Nevertheless, Maduro decreed two days of open critique on Saturday and Sunday — sessions likely to be held within very strict parameters of debate.
He called for “action and proposals from all the people, so they tell Nicolás Maduro what we have to do to create a plan to change the revolution, to rectify mistakes in the middle of the battle.”
Thousands did answer Guaidó’s call to demonstrate on Wednesday, but they were confronted by security forces firing tear gas as the opposition struggled to regain momentum.
The lack of response by the army and police to Guaidó’s call for revolt left opposition supporters grappling with a sense of a pivotal moment lost. Many in the ranks remained resolute after a day of violence that left dozens injured and more detained. But there were also strains of confusion and disappointment.
“Yesterday, there were failures,” Mirna Pinto, a 69-year-old retired nurse, said Wednesday. “I expected something else.” But she nevertheless joined the opposition protests. “Success will come the day Maduro goes,” she said.
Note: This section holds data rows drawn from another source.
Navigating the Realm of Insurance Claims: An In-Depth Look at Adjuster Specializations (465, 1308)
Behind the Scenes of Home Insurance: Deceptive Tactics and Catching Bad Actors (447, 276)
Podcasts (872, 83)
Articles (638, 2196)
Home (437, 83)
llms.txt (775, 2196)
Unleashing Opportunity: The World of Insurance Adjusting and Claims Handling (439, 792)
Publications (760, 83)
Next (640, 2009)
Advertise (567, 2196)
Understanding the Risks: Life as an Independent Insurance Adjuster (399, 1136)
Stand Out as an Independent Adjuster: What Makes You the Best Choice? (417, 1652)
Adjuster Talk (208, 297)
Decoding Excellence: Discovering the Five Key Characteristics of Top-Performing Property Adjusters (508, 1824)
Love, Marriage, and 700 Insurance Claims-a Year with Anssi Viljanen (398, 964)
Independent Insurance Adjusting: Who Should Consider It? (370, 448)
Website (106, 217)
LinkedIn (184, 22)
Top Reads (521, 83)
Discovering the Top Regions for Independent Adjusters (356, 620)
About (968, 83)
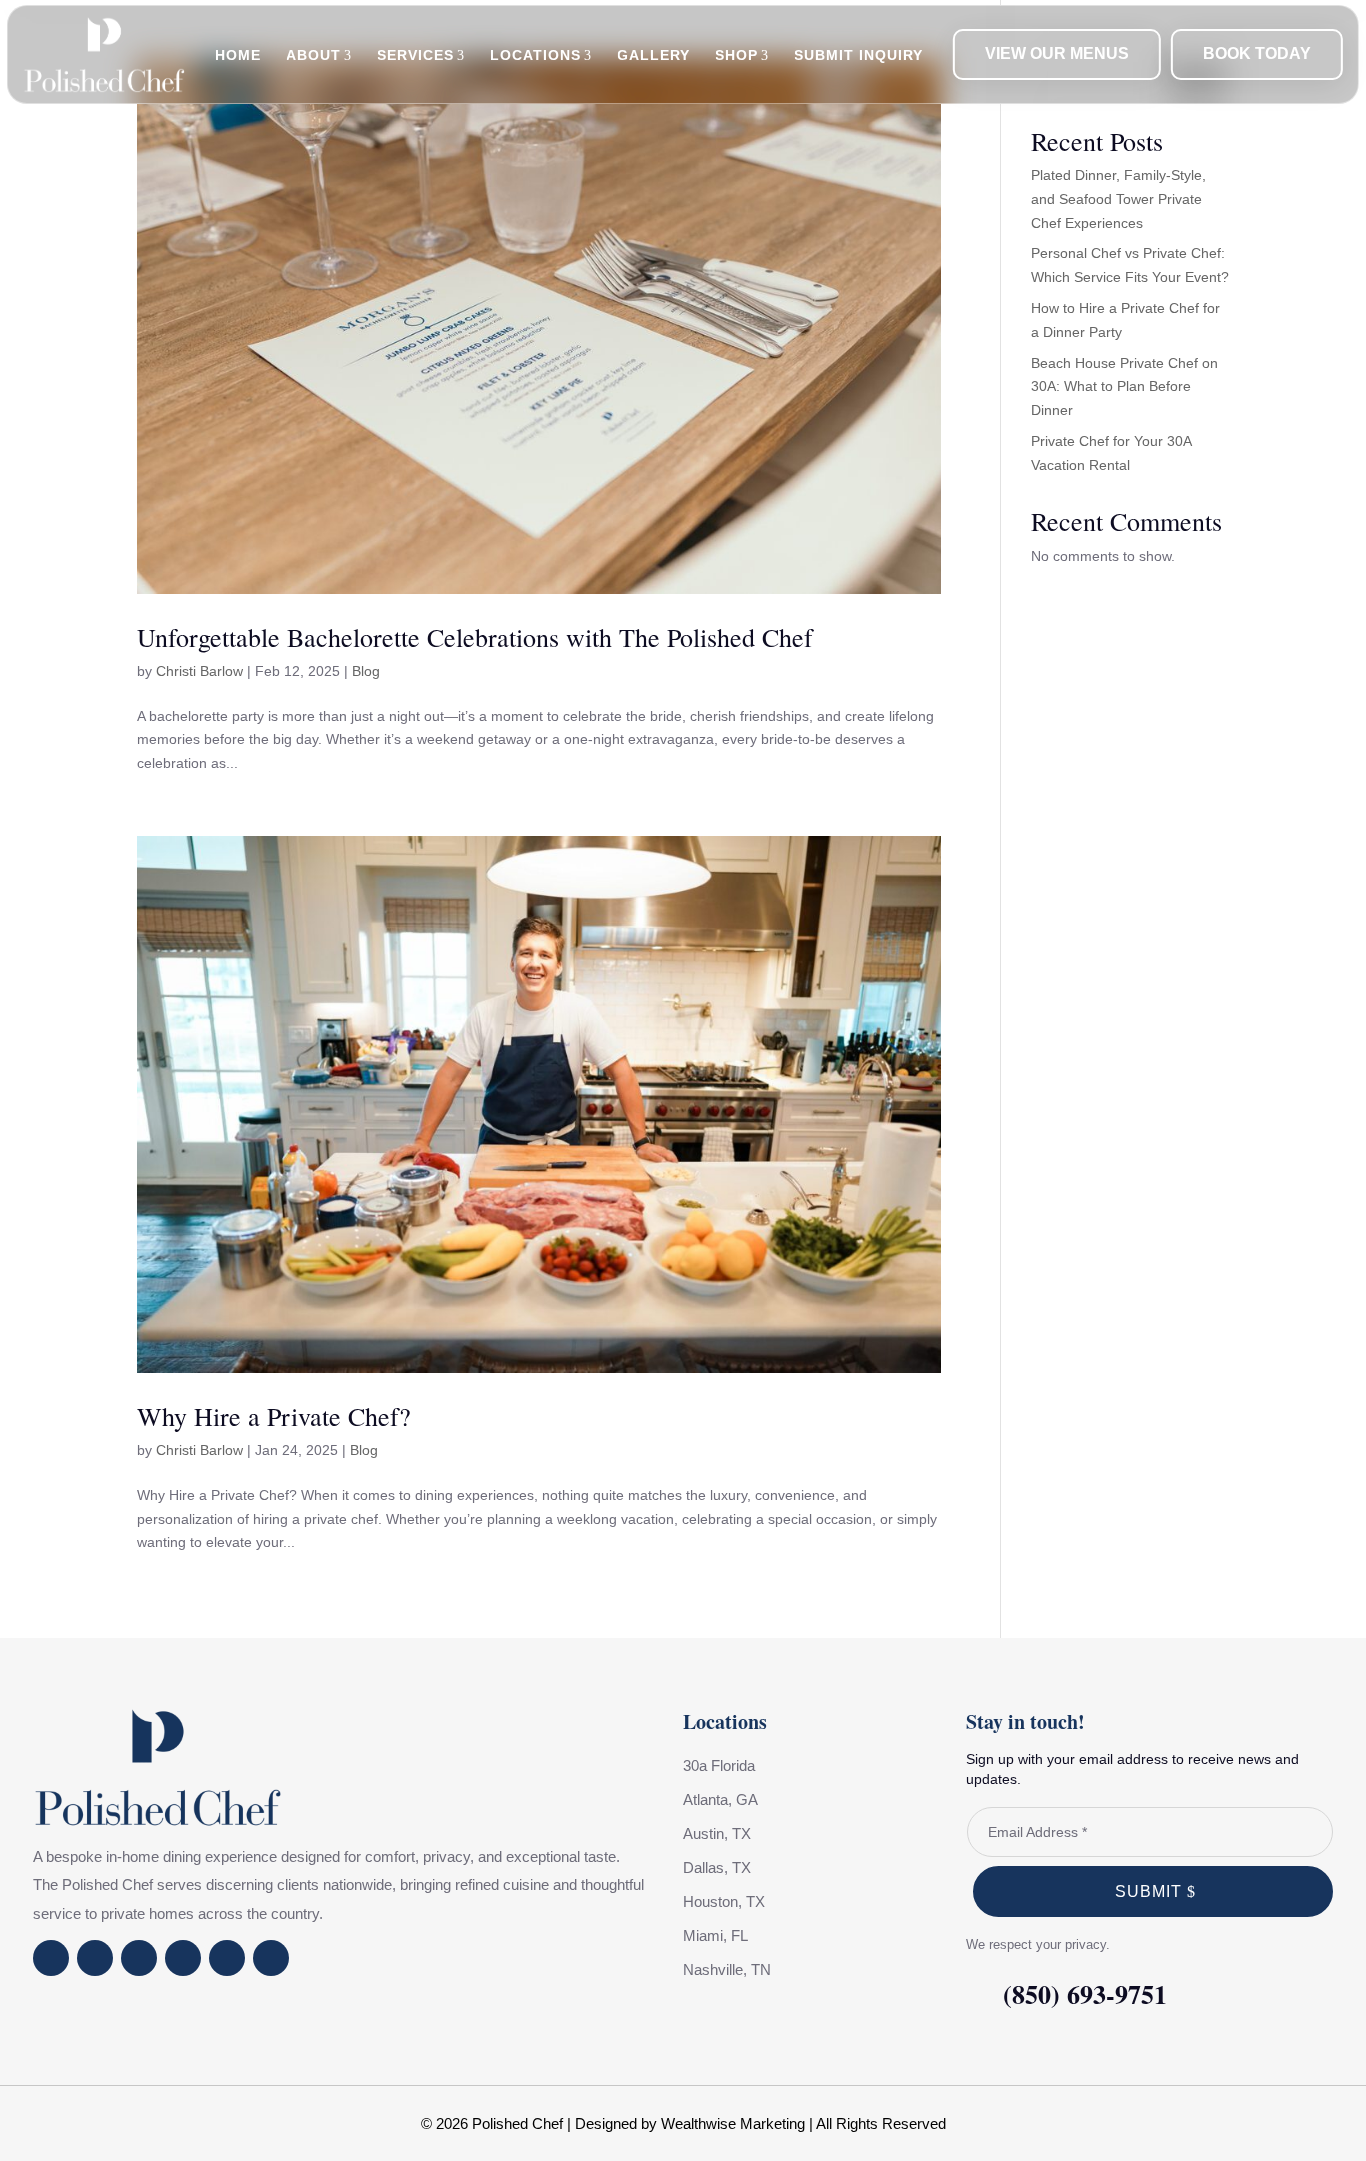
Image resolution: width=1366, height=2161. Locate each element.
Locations (535, 55)
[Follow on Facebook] (51, 1958)
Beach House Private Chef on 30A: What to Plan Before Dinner (1124, 387)
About (313, 55)
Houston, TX (724, 1901)
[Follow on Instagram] (95, 1958)
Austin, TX (717, 1833)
A protester was killed Wednesday, said doctors and the independent Venezuelan Observatory of Social Conflict, which tracks protests. Officials said Jurubith Garcia, 27, was hit by a bullet in eastern Caracas, where security forces were confronting protesters. Her death was the second in two days, and the 55th in protests this year.
On Tuesday, a 25-year-old man was fatally shot in the chest during a protest in the interior state of Aragua, the observatory said.
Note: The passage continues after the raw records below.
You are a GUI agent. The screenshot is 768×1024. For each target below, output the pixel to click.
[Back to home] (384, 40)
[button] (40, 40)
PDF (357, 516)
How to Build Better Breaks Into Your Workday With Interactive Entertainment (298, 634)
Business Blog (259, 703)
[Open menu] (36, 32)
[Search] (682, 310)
A pro-government rally on Wednesday next to Miraflores, the presidential palace, drew about 500 people, far fewer than the multiple rallies of thousands of people supporting Guaidó. Diosdado Cabello, one of Maduro’s top lieutenants, told the pro-government rally that opposition leaders were now “walking like zombies.”
While assertions by the U.S. administration that several senior officials in the regime were ready to break with Maduro did not pan out, the day’s developments did suggest a measure of intrigue and betrayal around the Venezuelan leader.
“Everyone around Maduro is trying to figure out where they’re going to be when the music stops — either sitting down beside him, in jail or out of the country, because, yes, the music is going to stop,” said a senior U.S. official who spoke on the condition of anonymity to discuss a sensitive topic.
Guaidó may face a heightened risk of arrest after his actions Tuesday. Yet the fact that he was able to appear and openly speak at different points around the capital on Wednesday suggested the extent to which Maduro might still fear the domestic and international consequences of acting against him.
This oil-rich nation, once South America’s wealthiest per capita, has been paralyzed by the political stalemate and a growing humanitarian crisis. Hyperinflation, rising crime, power outages and shortages of medical supplies, food and water have reduced life for many to a daily struggle for survival. Millions have fled the country.
Maduro claimed victory in an election last year in which key opposition candidates were barred from running. The result was decried internationally as fraudulent. He is backed by Russia, China, Cuba and a few other nations.
Guaidó, the head of Venezuela’s opposition-controlled National Assembly, declared himself president in January. He calls Maduro a “usurper.”
Michael Brice-Saddler in Washington and Amie Ferris-Rotman in Moscow contributed to this story.